● Description of the task: Copy exactly the lines from the one containing "糖苷外切酶 (545, 337)" through the last line of the records, both included, and nothing more.
== Data ==
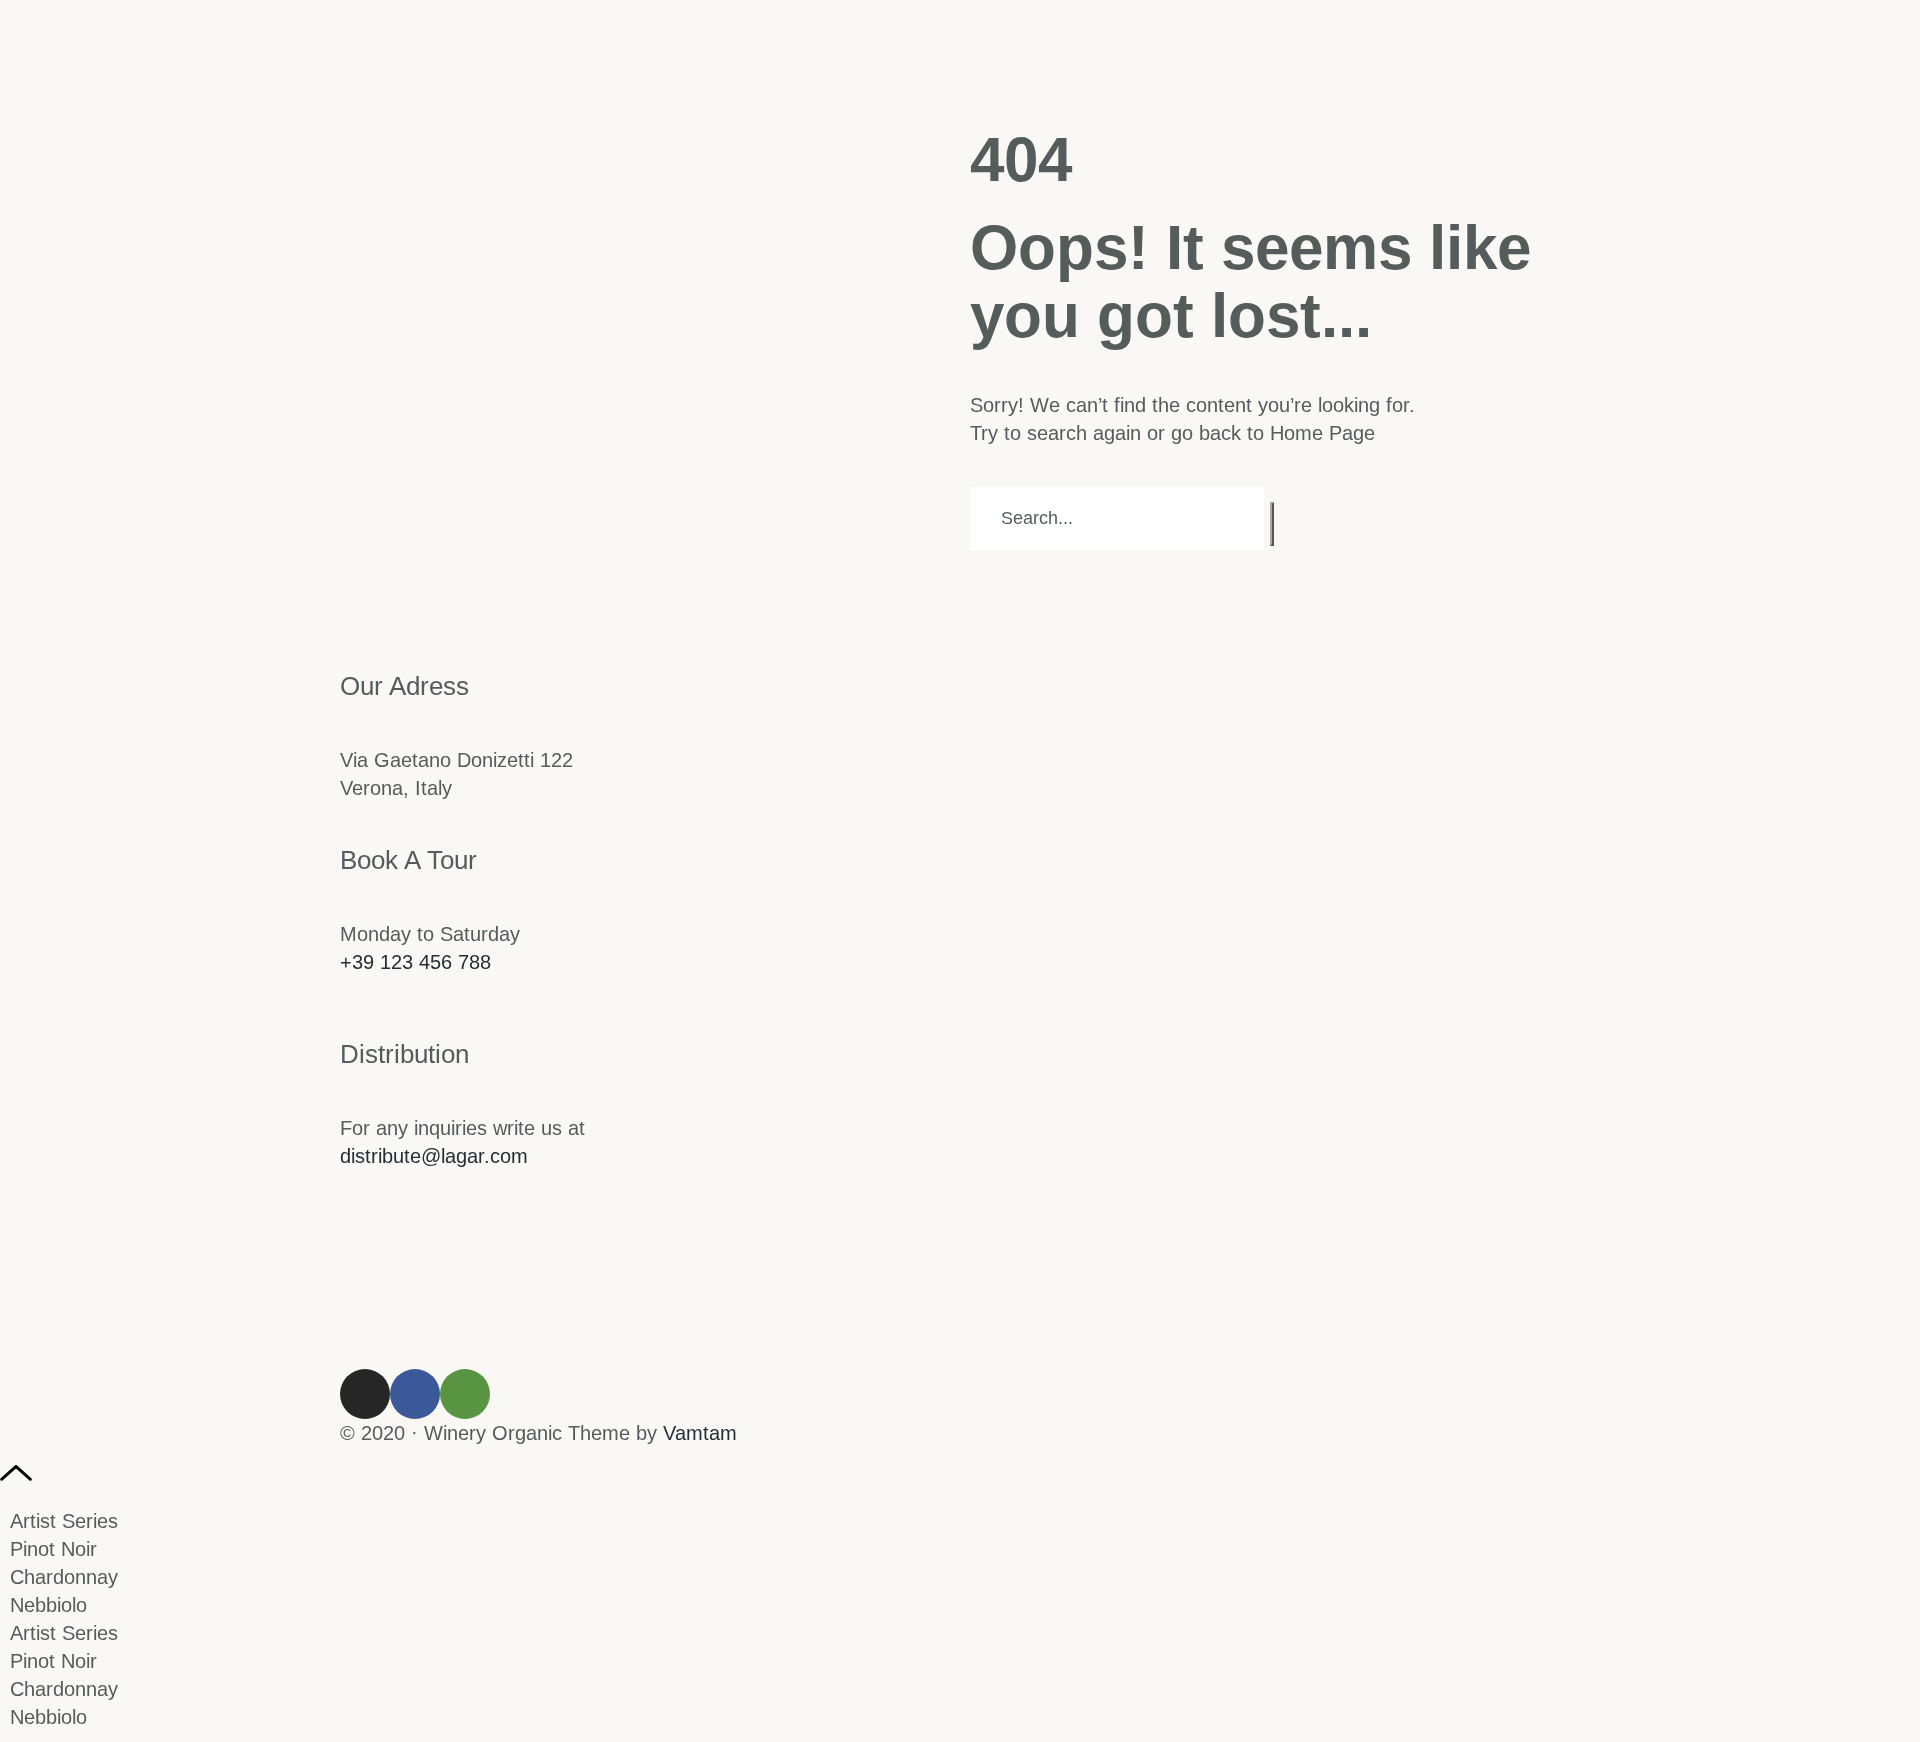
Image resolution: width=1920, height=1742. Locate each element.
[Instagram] (365, 1394)
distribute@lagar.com (434, 1156)
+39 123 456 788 (415, 962)
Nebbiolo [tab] (48, 1605)
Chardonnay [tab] (64, 1577)
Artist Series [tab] (64, 1521)
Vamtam (700, 1433)
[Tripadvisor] (465, 1394)
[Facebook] (415, 1394)
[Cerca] (1272, 524)
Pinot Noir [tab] (53, 1549)
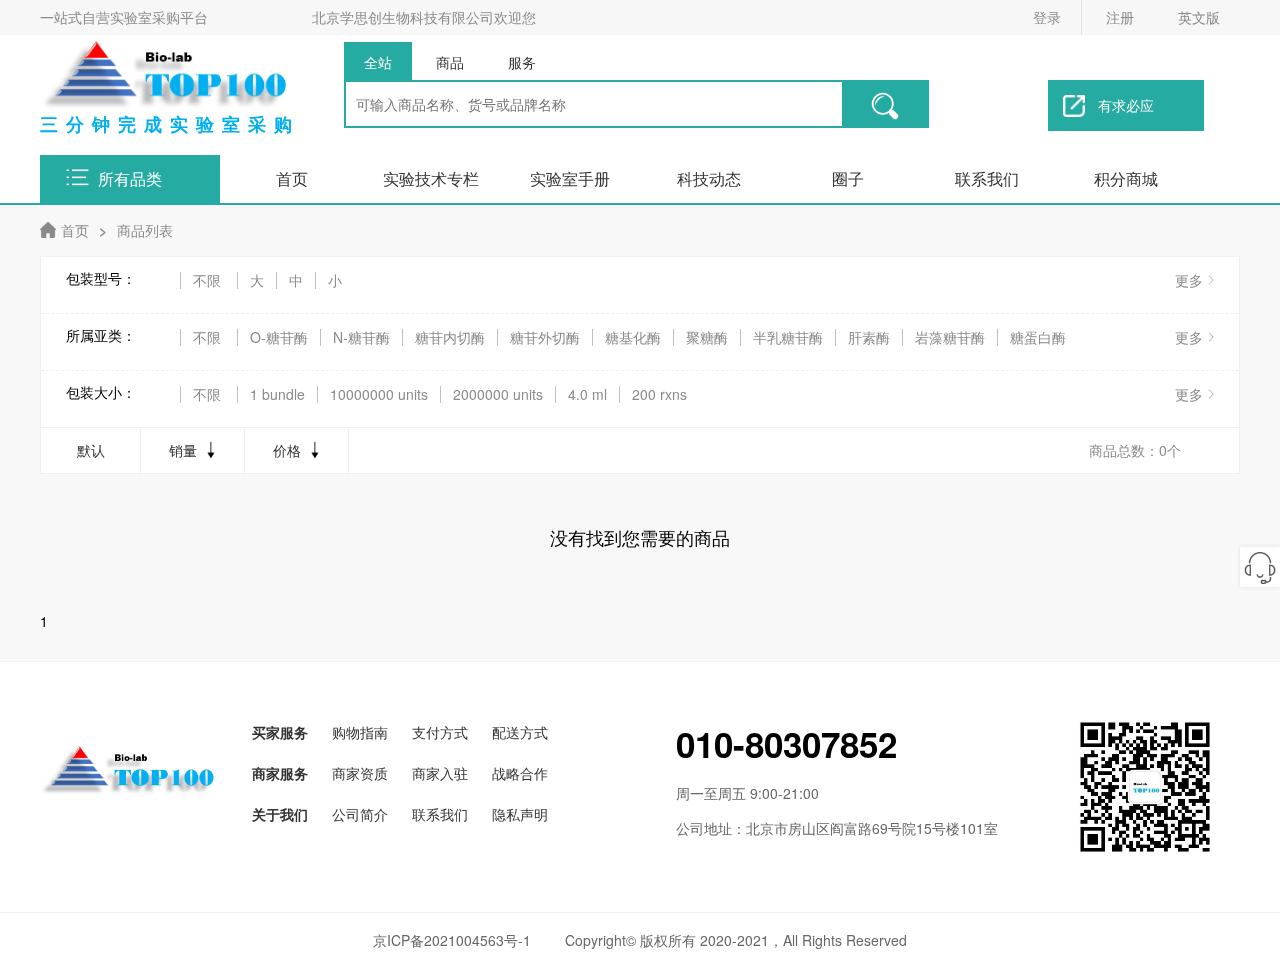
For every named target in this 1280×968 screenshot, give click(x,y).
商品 (450, 62)
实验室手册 (570, 178)
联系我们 (987, 178)
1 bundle (277, 394)
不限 (207, 280)
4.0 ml (587, 394)
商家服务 (280, 773)
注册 (1120, 17)
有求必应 (1126, 105)
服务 (522, 62)
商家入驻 (440, 773)
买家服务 (280, 732)
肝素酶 (869, 337)
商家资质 (360, 773)
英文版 (1199, 17)
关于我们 (280, 814)
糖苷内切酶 (450, 337)
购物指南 (360, 732)
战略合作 (520, 773)
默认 (91, 450)
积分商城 (1126, 178)
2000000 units (498, 394)
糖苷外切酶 (545, 337)
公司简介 (360, 814)
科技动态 (709, 178)
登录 (1047, 17)
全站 (378, 62)
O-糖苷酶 (279, 337)
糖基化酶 (633, 337)
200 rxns (659, 394)
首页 (292, 178)
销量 (183, 450)
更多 (1189, 280)
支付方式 (440, 732)
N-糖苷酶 (361, 337)
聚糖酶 (707, 337)
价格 (287, 450)
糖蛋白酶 (1038, 337)
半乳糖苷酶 (788, 337)
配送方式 (520, 732)
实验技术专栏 (431, 178)
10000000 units (379, 394)
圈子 (848, 178)
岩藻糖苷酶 (950, 337)
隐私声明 (520, 814)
===
● Solution:
糖苷外切酶 (545, 337)
公司简介 (360, 814)
科技动态 (709, 178)
登录 (1047, 17)
全站 (378, 62)
O-糖苷酶 (279, 337)
糖基化酶 (633, 337)
200 rxns (659, 394)
首页 (292, 178)
销量 (183, 450)
更多 (1189, 280)
支付方式 (440, 732)
N-糖苷酶 (361, 337)
聚糖酶 (707, 337)
价格 (287, 450)
糖蛋白酶 (1038, 337)
半乳糖苷酶 (788, 337)
配送方式 (520, 732)
实验技术专栏 (431, 178)
10000000 units (379, 394)
圈子 (848, 178)
岩藻糖苷酶 (950, 337)
隐私声明 (520, 814)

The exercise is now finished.